-- PROVIDED INFORMATION follows --

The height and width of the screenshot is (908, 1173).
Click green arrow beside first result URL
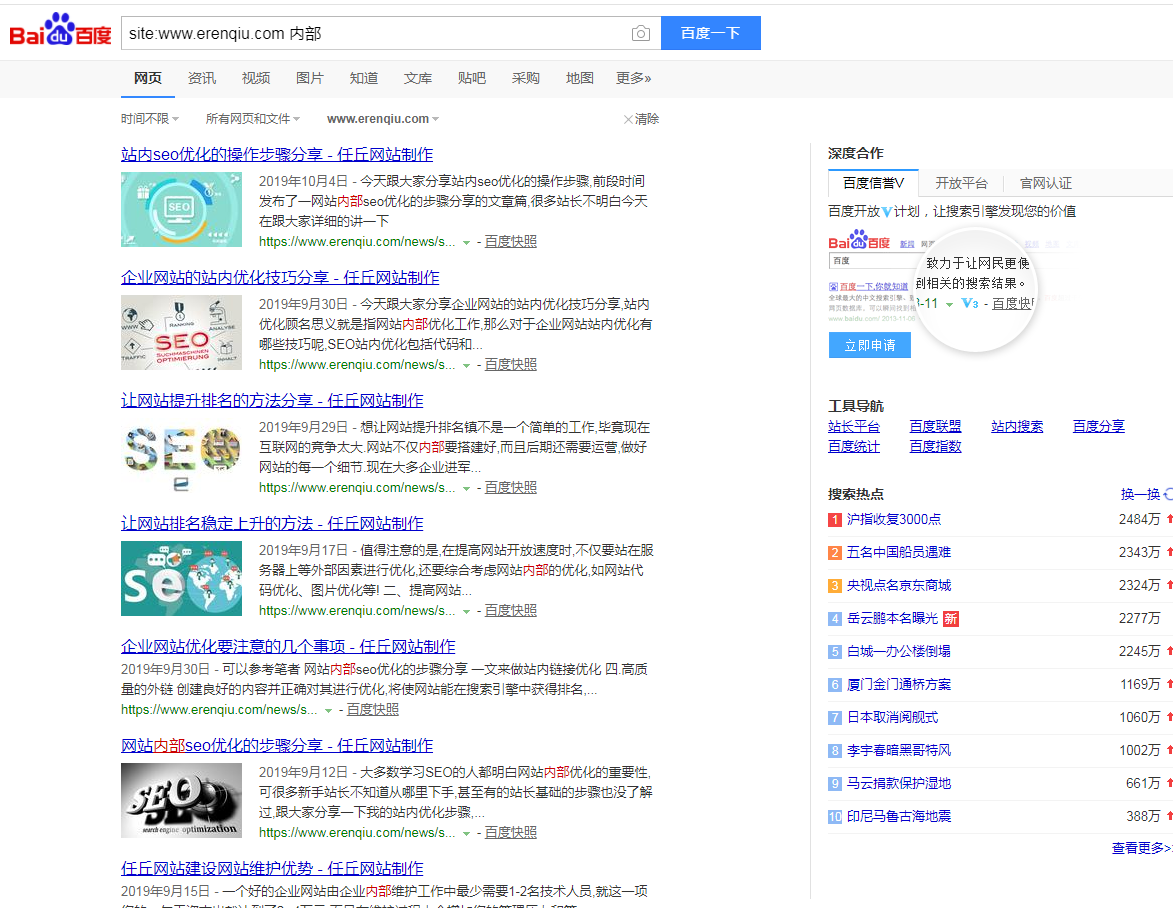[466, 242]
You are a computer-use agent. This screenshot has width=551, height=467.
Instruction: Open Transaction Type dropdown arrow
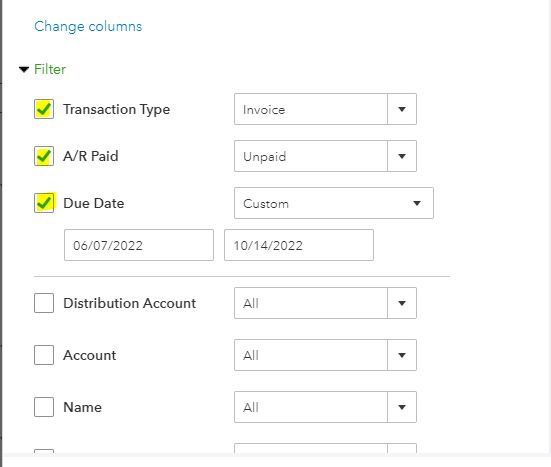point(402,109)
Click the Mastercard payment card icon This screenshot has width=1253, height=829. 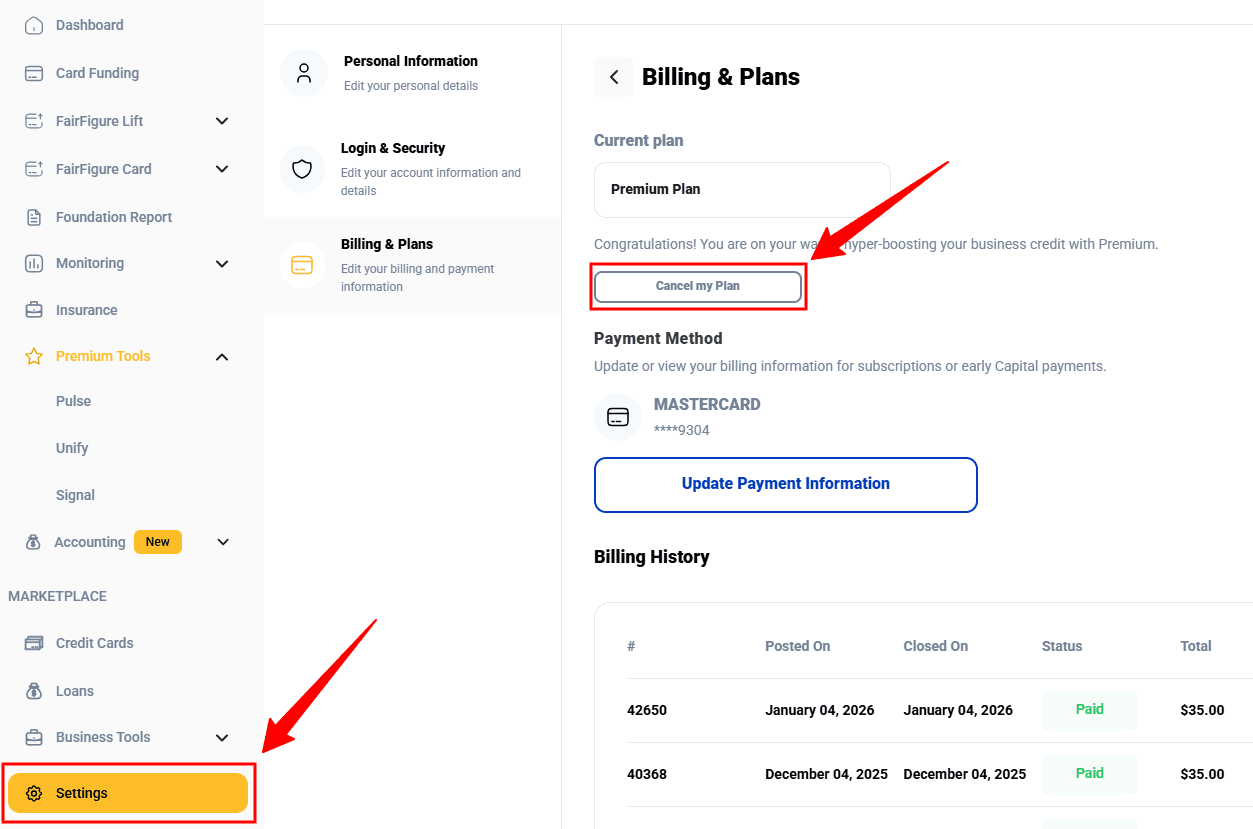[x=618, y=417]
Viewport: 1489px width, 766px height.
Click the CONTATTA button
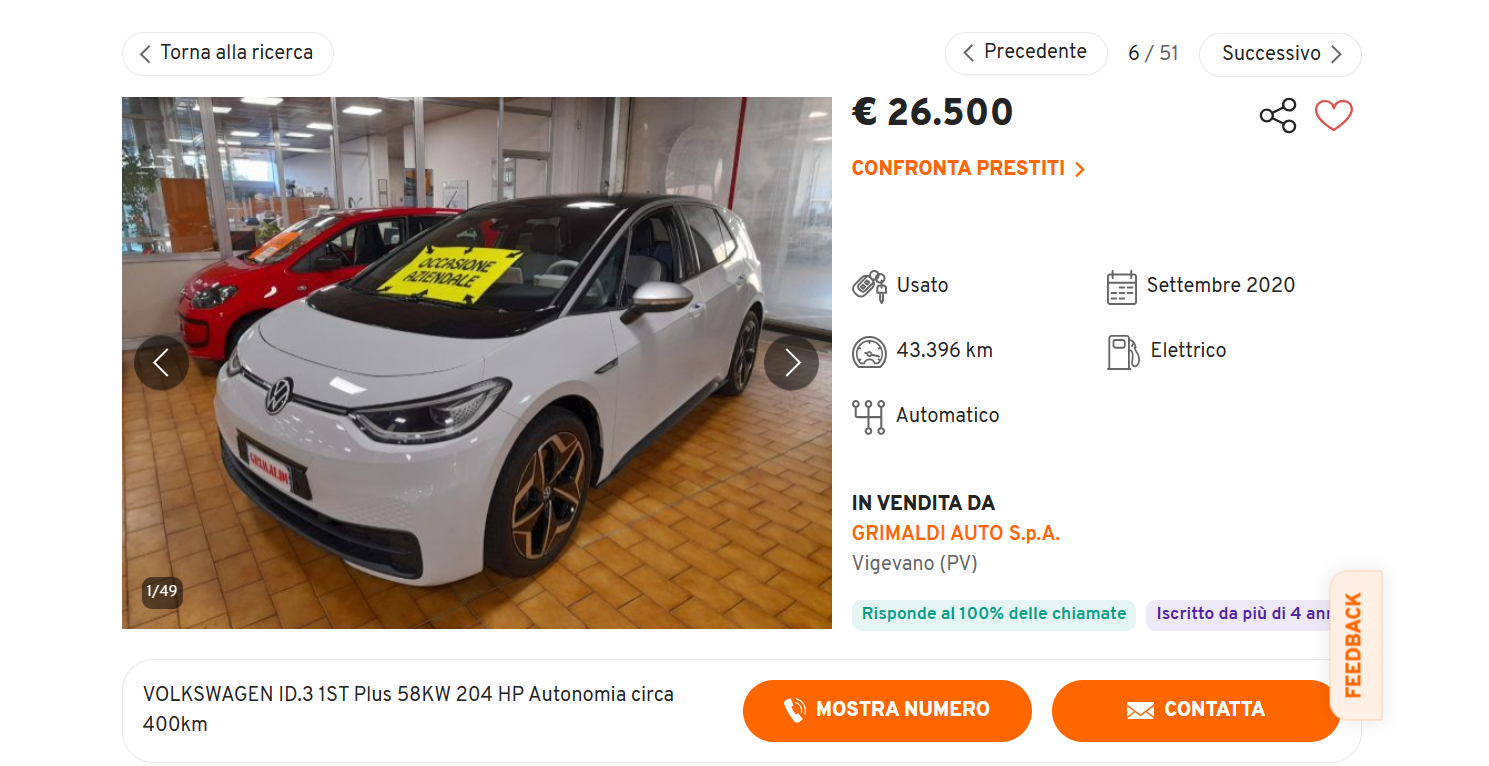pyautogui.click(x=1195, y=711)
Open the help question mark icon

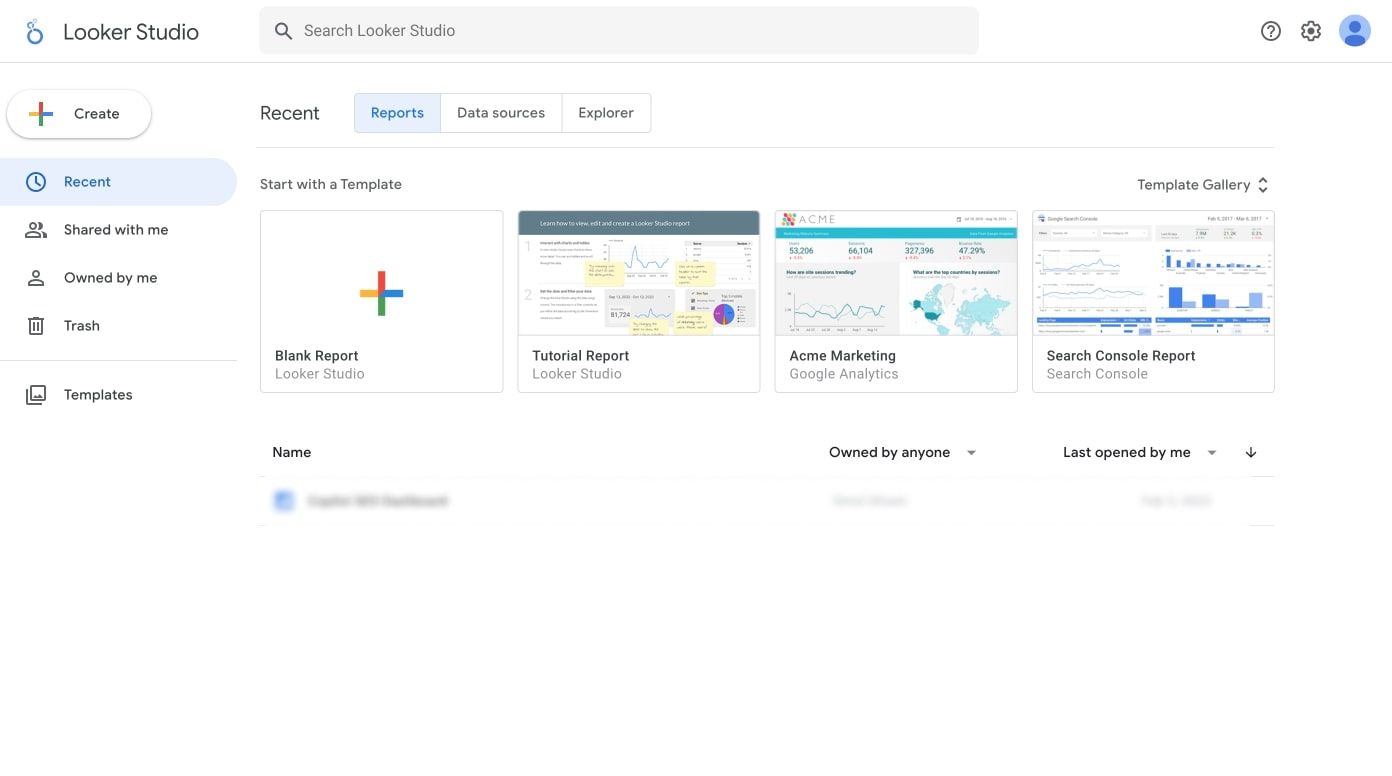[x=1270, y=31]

-- PROVIDED INFORMATION concluded --

» **WORK REQUEST**: For this exercise, set down exactly the lines that run from the line holding "Click the CONTATTA button" to the last line of the records above; include both end lines and omit pictures.

» **RESPONSE AREA**:
Click the CONTATTA button
pyautogui.click(x=1195, y=711)
Open the help question mark icon

[x=1270, y=31]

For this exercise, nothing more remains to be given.